#### [Text extract]
"""

We call the graph that consists of all the above graphs \(T_B\), \(P_{t^*}\) and the edge set F and the set of rooted trees at the vertices in \(T_B\) and \(P_{t^*}\) a scheme graph \(\text {SG}( d_\text {max}, k^*, \text {bh}^*, t^*)\).

Fig. 5
figure 5

An illustration of selecting a subgraph H from the scheme graph \(\text {SG}( d_\text {max}, k^*, \text {bh}^*, t^*=n^*-{\text {bl}}^*-1)\): a An acyclic graph \(H\in {\mathcal {H}}(n^*, d_\text {max}, \text {dia}^*, k^*, \text {bh}^*, {\text {bl}}^*)\) with \(n^*=37\), \(d_\text {max}=3\), \(\text {dia}^*(H)=17\), \(k^*=2\), \(\text {bh}^*=2\) and \({\text {bl}}^*=3\), where the labels of some vertices indicate the corresponding vertices in the scheme graph \(\text {SG}( d_\text {max}, k^*, \text {bh}^*, t^*)\); b The \(k^*\)-branch-tree of H for \(k^*=2\); c An acyclic graph \(H'\) selected from \(\text {SG}( d_\text {max}, k^*, \text {bh}^*, t^*)\) as a graph that is isomorphic to H in (a)

"""

#### [Record set]
"""

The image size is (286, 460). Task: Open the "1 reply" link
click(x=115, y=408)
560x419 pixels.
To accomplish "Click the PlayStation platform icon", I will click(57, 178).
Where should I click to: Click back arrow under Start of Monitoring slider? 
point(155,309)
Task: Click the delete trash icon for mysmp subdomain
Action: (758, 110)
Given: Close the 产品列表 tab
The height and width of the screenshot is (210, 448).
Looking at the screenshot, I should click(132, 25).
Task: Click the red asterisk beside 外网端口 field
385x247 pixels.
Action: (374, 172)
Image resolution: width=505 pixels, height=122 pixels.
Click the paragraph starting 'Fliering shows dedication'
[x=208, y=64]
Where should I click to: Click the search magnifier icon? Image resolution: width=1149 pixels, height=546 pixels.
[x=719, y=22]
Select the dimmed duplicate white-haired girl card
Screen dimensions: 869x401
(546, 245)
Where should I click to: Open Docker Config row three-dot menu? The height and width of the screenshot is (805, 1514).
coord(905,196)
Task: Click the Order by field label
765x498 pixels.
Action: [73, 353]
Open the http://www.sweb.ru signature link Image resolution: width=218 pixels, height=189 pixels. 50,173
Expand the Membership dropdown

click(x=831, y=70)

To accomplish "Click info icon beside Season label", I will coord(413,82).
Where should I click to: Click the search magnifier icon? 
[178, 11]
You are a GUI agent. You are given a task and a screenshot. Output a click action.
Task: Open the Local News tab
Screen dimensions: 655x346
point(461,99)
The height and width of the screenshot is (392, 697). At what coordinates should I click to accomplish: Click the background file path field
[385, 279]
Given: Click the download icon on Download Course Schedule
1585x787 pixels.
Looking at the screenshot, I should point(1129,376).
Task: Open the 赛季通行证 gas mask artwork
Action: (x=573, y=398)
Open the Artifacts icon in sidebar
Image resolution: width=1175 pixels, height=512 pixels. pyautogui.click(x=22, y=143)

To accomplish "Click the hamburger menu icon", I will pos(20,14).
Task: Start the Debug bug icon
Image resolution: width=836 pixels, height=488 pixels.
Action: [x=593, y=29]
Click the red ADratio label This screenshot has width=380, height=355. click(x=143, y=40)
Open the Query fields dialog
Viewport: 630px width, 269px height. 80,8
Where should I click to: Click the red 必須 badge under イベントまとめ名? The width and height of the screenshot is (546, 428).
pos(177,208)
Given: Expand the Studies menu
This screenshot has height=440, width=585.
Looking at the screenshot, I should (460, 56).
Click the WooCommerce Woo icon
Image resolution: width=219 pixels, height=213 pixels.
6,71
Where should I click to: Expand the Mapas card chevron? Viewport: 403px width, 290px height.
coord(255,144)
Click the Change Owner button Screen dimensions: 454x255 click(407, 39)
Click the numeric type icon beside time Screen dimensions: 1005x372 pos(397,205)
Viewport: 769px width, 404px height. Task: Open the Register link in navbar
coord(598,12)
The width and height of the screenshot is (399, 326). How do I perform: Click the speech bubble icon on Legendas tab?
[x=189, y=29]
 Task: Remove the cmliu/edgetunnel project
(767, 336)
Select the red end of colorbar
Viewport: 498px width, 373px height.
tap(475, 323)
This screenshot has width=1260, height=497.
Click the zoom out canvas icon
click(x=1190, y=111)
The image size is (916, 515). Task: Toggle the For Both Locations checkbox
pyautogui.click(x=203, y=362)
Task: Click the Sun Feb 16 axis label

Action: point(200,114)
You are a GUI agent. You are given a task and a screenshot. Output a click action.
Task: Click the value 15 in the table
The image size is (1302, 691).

"""

#### [Problems]
- a) In the scheme graph passage, repeat the part that opens with the words containing "An illustration of" and closes with "to H in (a)".
- b) Based on the scheme graph passage, do these statements agree with it? Answer yes or no for each and quote the deciding words. (i) The graph H shown in part (a) is acyclic. (ii) The graph H' selected from the scheme graph is isomorphic to H. (iii) Every vertex of H carries a label indicating its corresponding vertex in the scheme graph.
- c) According to the scheme graph passage, what do the labels of some vertices in part (a) indicate?

#### [Set of answers]
- a)
An illustration of selecting a subgraph H from the scheme graph \(\text {SG}( d_\text {max}, k^*, \text {bh}^*, t^*=n^*-{\text {bl}}^*-1)\): a An acyclic graph \(H\in {\mathcal {H}}(n^*, d_\text {max}, \text {dia}^*, k^*, \text {bh}^*, {\text {bl}}^*)\) with \(n^*=37\), \(d_\text {max}=3\), \(\text {dia}^*(H)=17\), \(k^*=2\), \(\text {bh}^*=2\) and \({\text {bl}}^*=3\), where the labels of some vertices indicate the corresponding vertices in the scheme graph \(\text {SG}( d_\text {max}, k^*, \text {bh}^*, t^*)\); b The \(k^*\)-branch-tree of H for \(k^*=2\); c An acyclic graph \(H'\) selected from \(\text {SG}( d_\text {max}, k^*, \text {bh}^*, t^*)\) as a graph that is isomorphic to H in (a)

- b)
(i) Yes: "An acyclic graph"
(ii) Yes: "as a graph that is isomorphic to H in (a)"
(iii) No: "where the labels of some vertices indicate the corresponding vertices"

- c) They indicate the corresponding vertices in the scheme graph.